One captivating way to convey the results of research on environmental pathogens would be a series of announcements of “success stories” summarizing the achievement of milestones in research. These stories could be communicated via a website or possibly through a television program. Campaigns like this are not only an effective way to educate the public; they also serve to capture the imaginations of children and future researchers.

Since environmental pathogens have two homes, namely, the environment and human tissues, research into these organisms must bridge two traditional schools of learning in microbiology. The schools of environmental microbiology and clinical microbiology do not often find common ground, but in order to make progress and save lives, communication among professionals in these areas and others, including engineering, hydrology, soil science, etc., must be swift and complete. More interdisciplinary contact must be encouraged, possibly by including interdisciplinary sessions centered on environmental pathogen-related topics at national scientific meetings. It is expected that interest and participation in this research will grow, and will eventually warrant convening a specialized annual meeting. By considering these diverse organisms under the “environmental pathogens” umbrella, it should be possible to gain the critical mass needed to discuss and make progress on an appreciable list of shared issues.
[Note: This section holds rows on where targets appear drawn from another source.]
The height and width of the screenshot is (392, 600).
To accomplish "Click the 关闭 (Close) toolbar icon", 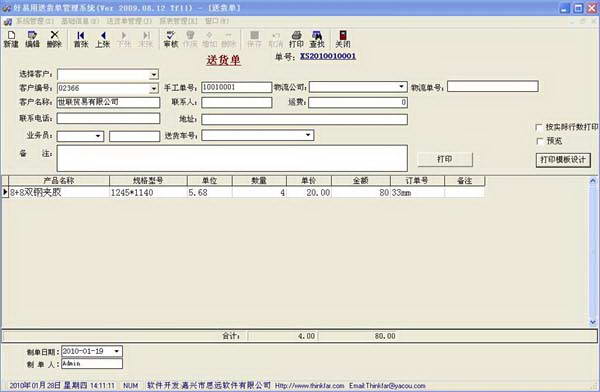I will coord(342,39).
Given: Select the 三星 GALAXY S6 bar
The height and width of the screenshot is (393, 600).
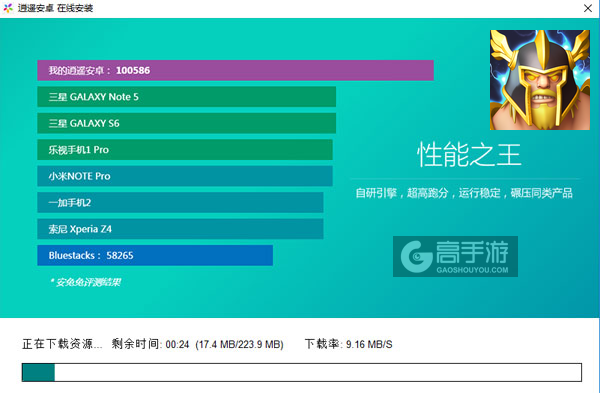Looking at the screenshot, I should [186, 123].
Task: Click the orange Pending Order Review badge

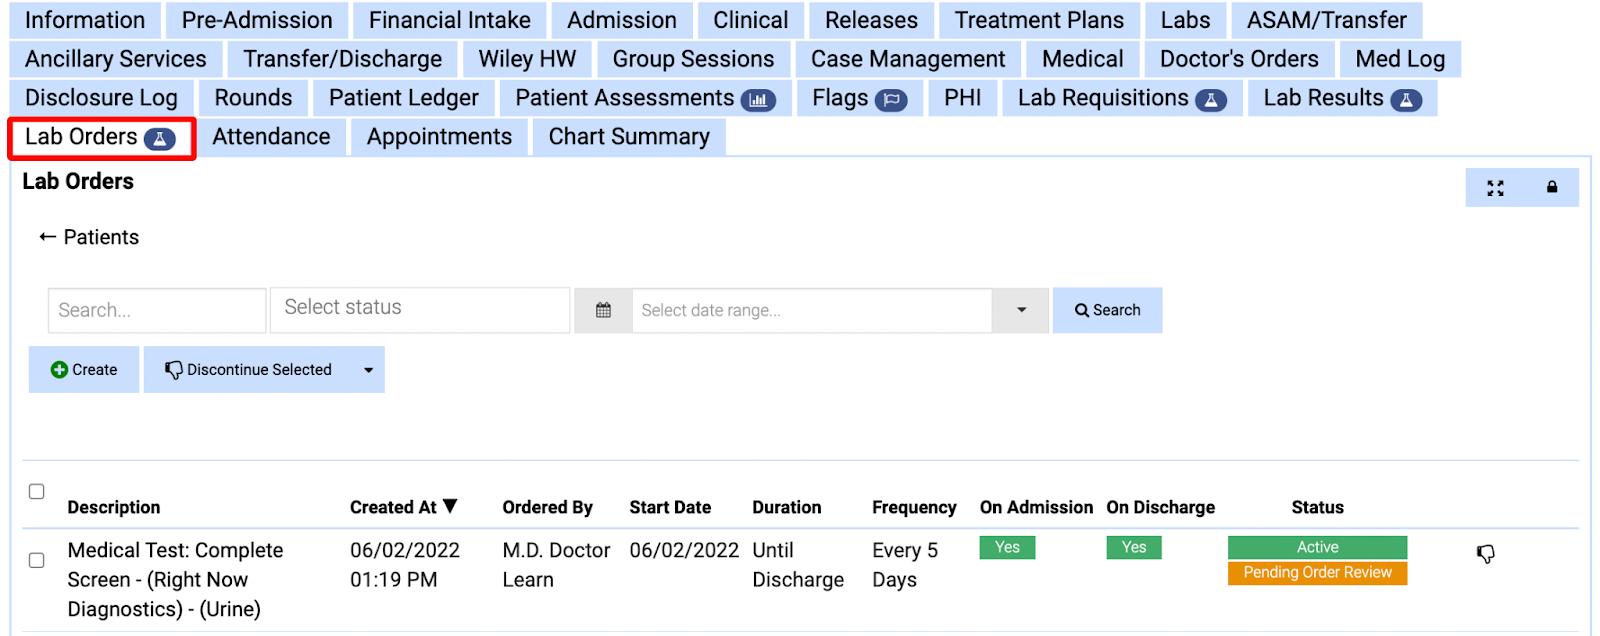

Integrating Research and Education

Exposure to exciting research stimulates young people's desire to pursue training in that discipline. Students are drawn to fields that are perceived as pertinent, stimulating, and revolutionary. By exposing students to the results of cutting-edge work on environmental disease, researchers can encourage the next generation of scientists to focus their energies on this important public health issue. Some exposure at the primary and secondary levels of education may be warranted. Increased attention to environmental pathogens and disease in college courses and in clinical microbiology curricula in particular is strongly advised. Education regarding environmental pathogens is best conveyed in conjunction with a component on risk and cost-benefit analysis. It should also be connected with timely issues of environment and climate change, biodefense, human population growth, and refugee movement.

Professional Societies

Professional societies play many roles in education and outreach for science. In educating schoolchildren and the general public about environmental pathogens and disease, it is best to start with fundamental messages about microbial life in order to promote the public's understanding of microbiology. By sponsoring programs to educate high school teachers in microbiology and by providing opportunities for high school students to interact with microbiologists and to do basic microbio-logical work, professional societies can foster public awareness of microbes and of the risks posed by pathogens in the environment.

In advancing the cause of research, interdisciplinary meetings are one highly effective way of spurring a field forward. Professional societies can sponsor meetings to encourage interactions between scientists with expertise in microbiology and professionals in other fields, to develop common ground from which to tackle the interdisciplinary challenge of environmental pathogens.

In the interest of curbing outbreaks of environmental disease, societies can also sponsor training programs to tutor primary care physicians in the recognition of environmental infectious diseases and in the reporting of unusual occurrences of disease.